Régis Bonvicino oferece a página órfã ao leitor como se, sem códigos e mutretas, estivesse lhe passando o sentimento do mundo de que falou Carlos Drummond na década de 1930. “Cá fora é o vento e são as ruas varridas de pânico,/ é o jornal sujo embrulhando fatos, homens e comida guardada” – lemos no poema “Madrigal lúgubre”. Agora, simpatizamo-nos com o sentimento do mundo que não é mais inspirado pelo sentido da História. Não há sentido único, mão única. Há sentidos e compete a cada qual desenhar um significado que oriente (a página, o homem e o mundo) e nos torne menos tristes e mais felizes. Passageiramente, na pior das hipóteses. Democraticamente, na melhor das hipóteses. Simpatia quase amor, simpatia quase ódio.

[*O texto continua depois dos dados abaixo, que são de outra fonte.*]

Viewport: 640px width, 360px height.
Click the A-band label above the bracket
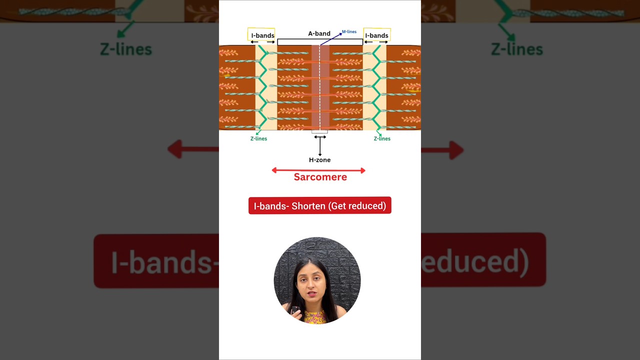click(319, 34)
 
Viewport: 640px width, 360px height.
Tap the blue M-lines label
click(349, 32)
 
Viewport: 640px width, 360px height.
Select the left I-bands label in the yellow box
click(262, 36)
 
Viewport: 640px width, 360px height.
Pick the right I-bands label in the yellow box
click(376, 36)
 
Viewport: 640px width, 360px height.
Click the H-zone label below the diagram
click(320, 160)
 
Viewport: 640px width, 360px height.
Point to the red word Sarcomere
click(320, 177)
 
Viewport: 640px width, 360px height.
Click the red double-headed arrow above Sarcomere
click(318, 170)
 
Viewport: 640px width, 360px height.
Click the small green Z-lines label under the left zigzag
click(258, 138)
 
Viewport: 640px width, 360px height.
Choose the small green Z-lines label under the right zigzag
click(382, 138)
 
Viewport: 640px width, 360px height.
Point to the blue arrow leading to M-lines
click(331, 38)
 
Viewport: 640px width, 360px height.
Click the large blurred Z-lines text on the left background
click(126, 49)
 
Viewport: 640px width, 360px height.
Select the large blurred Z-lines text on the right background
click(516, 49)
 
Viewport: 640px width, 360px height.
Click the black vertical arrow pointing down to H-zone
click(320, 146)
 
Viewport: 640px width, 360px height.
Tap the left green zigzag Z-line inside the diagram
click(262, 88)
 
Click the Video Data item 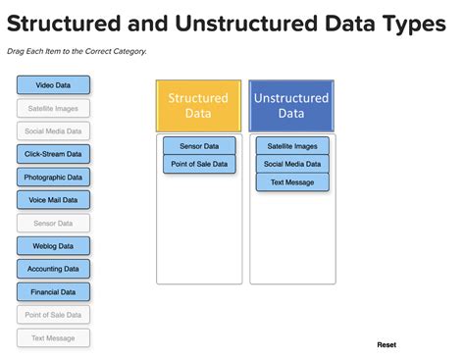pyautogui.click(x=53, y=85)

Talvez se possa dizer de Página órfã o que Carlos Drummond escreveu em Passeios na ilha: “A igual distância do realismo e do lirismo, ele nos dá, não poemas, nem quadros, nem abstrações, nem documentos polêmicos: fotografias”. As operações da fotografia, acrescenta, “se assimilam naturalmente às da criação poética: a sensibilização pela luz, o banho revelador, o mistério da claridade implícita no opaco, da sombra representada pelo translúcido – ó Mallarmé!…”.
*Silvano Santiago é escritor e crítico.